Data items
=-=-=-=-=

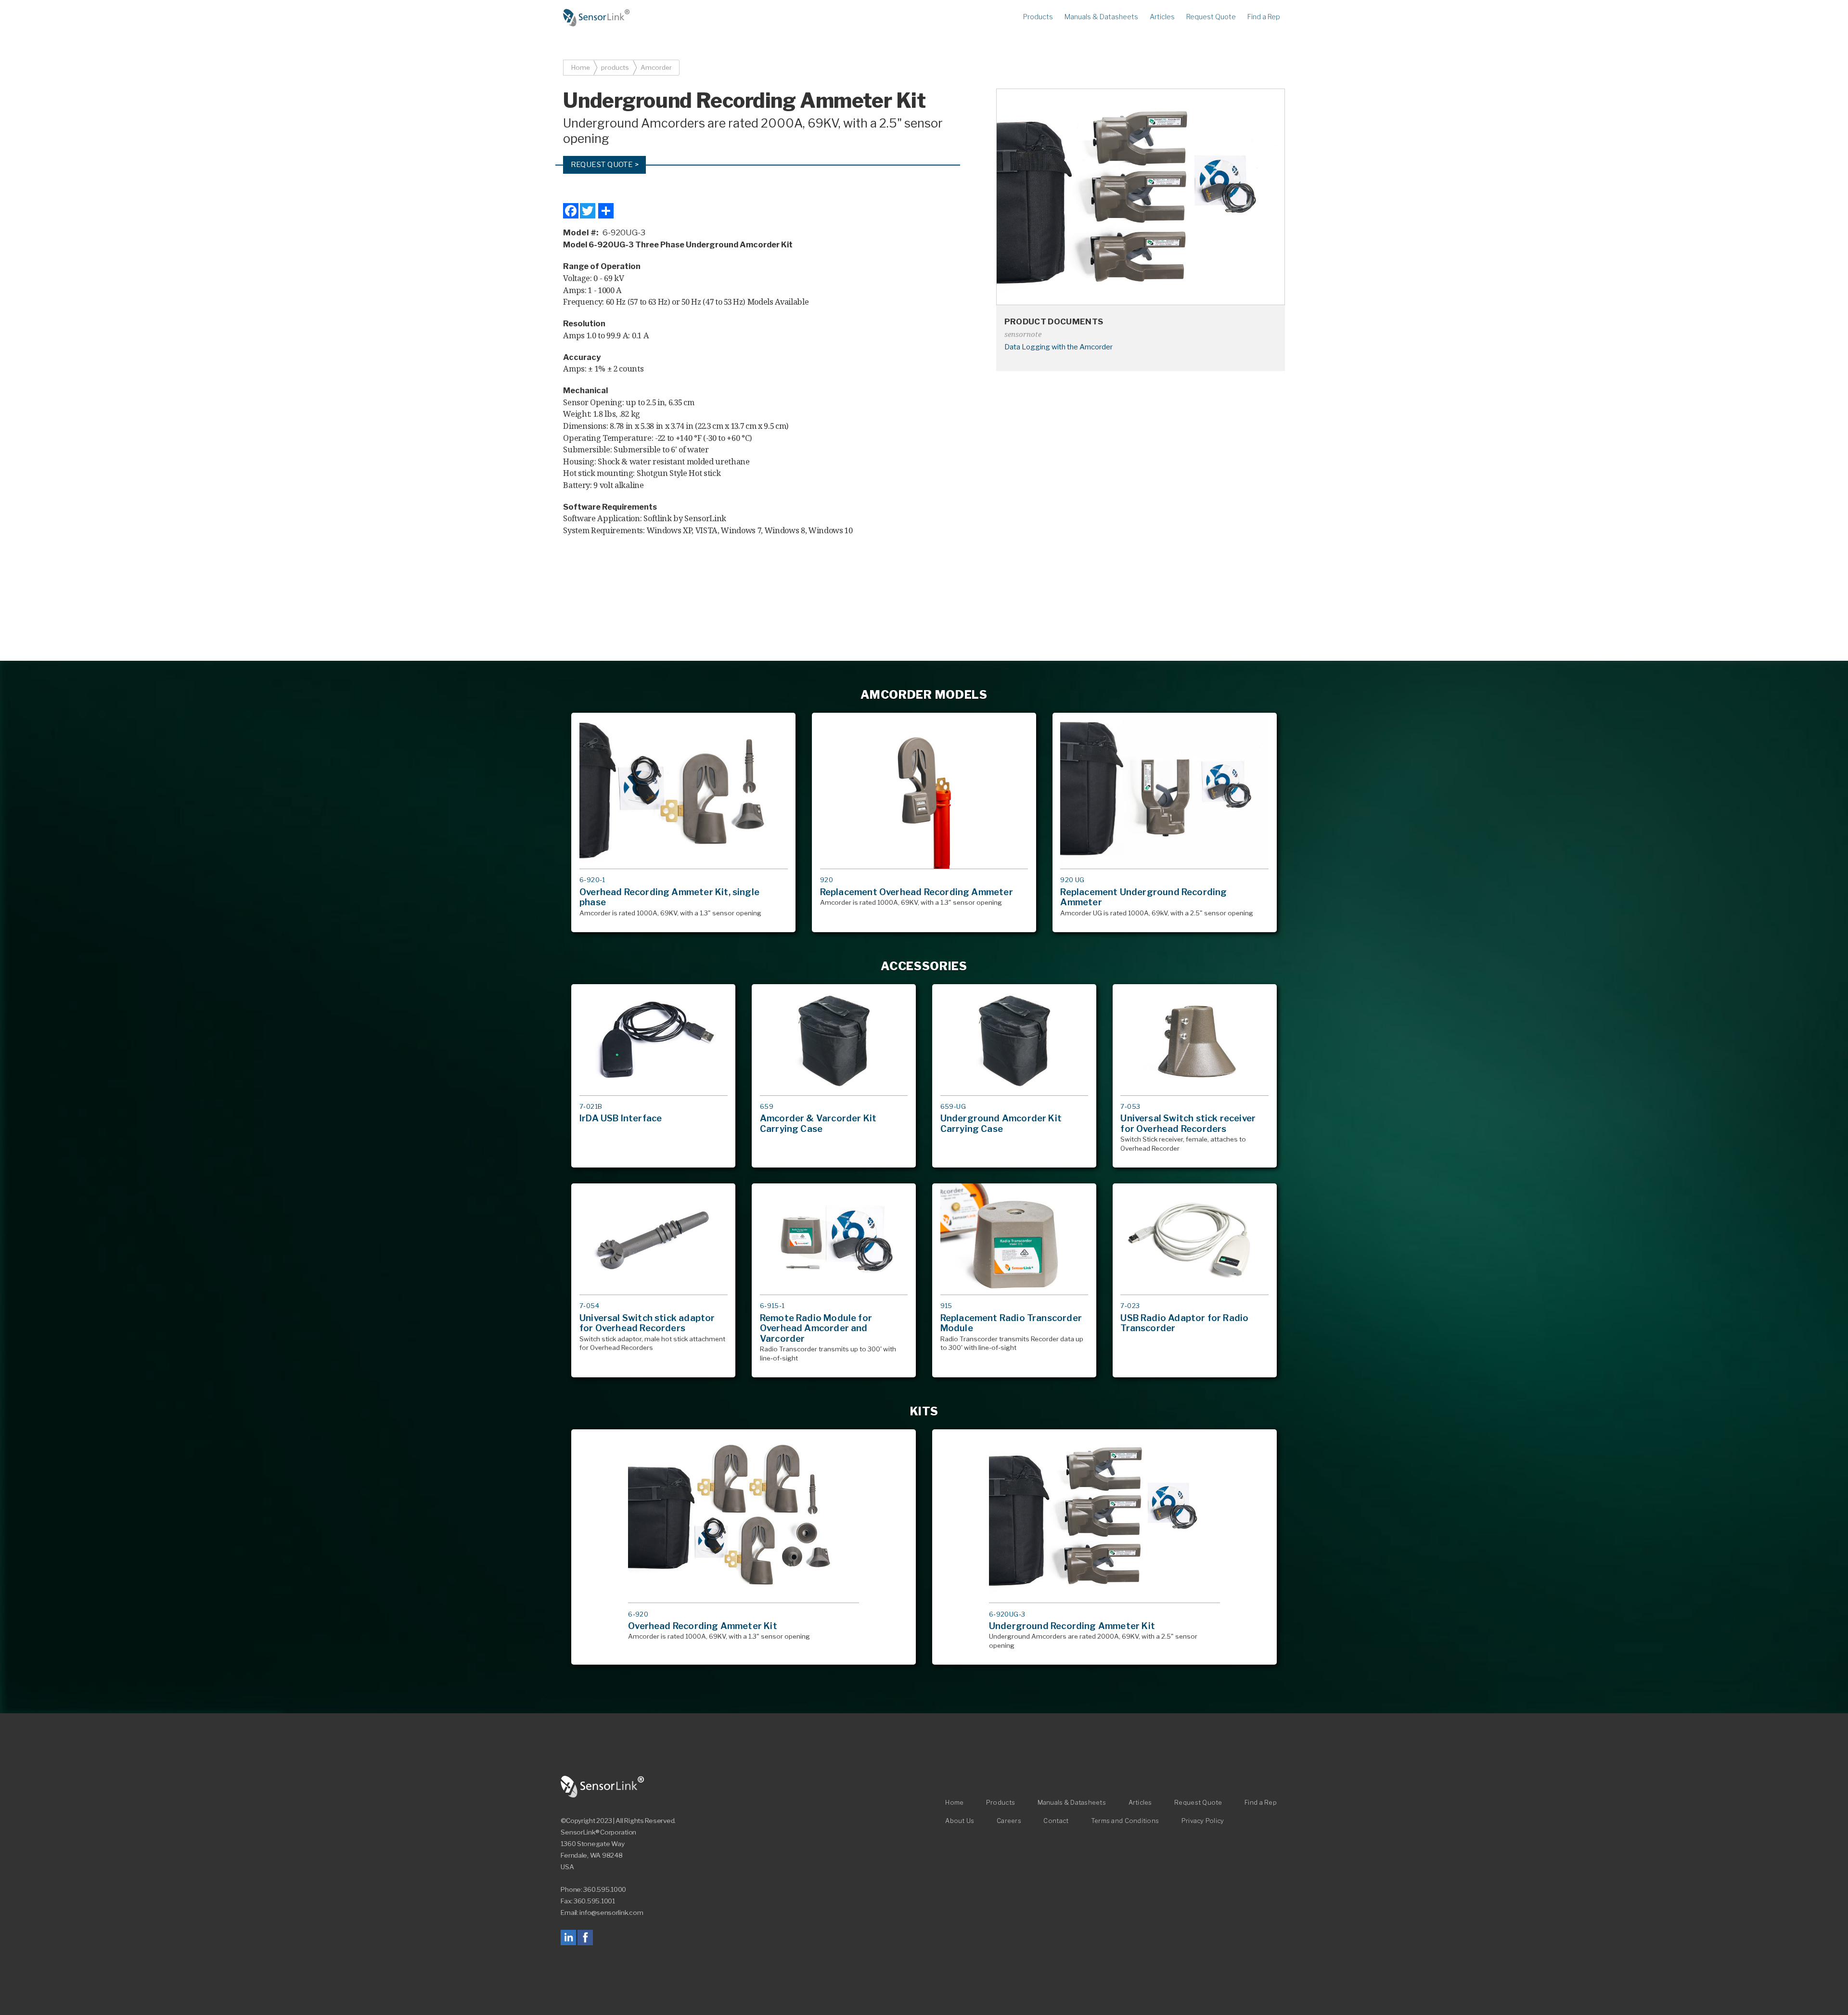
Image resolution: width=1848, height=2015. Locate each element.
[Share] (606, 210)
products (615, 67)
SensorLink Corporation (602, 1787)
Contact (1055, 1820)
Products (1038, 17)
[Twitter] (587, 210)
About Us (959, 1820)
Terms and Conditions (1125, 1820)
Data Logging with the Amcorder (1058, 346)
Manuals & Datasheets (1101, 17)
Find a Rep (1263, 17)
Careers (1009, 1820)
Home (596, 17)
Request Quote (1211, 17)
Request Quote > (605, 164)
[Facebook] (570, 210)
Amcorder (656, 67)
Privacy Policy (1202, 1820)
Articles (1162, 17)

=-=-=-=-=

◆ **THE PROBLEM**: Exactly as they appear above, write out all the entries, but not the images.

◆ **TASK RESPONSE**:
Image resolution: width=1848, height=2015. Locate each element.
[Share] (606, 210)
products (615, 67)
SensorLink Corporation (602, 1787)
Contact (1055, 1820)
Products (1038, 17)
[Twitter] (587, 210)
About Us (959, 1820)
Terms and Conditions (1125, 1820)
Data Logging with the Amcorder (1058, 346)
Manuals & Datasheets (1101, 17)
Find a Rep (1263, 17)
Careers (1009, 1820)
Home (596, 17)
Request Quote (1211, 17)
Request Quote > (605, 164)
[Facebook] (570, 210)
Amcorder (656, 67)
Privacy Policy (1202, 1820)
Articles (1162, 17)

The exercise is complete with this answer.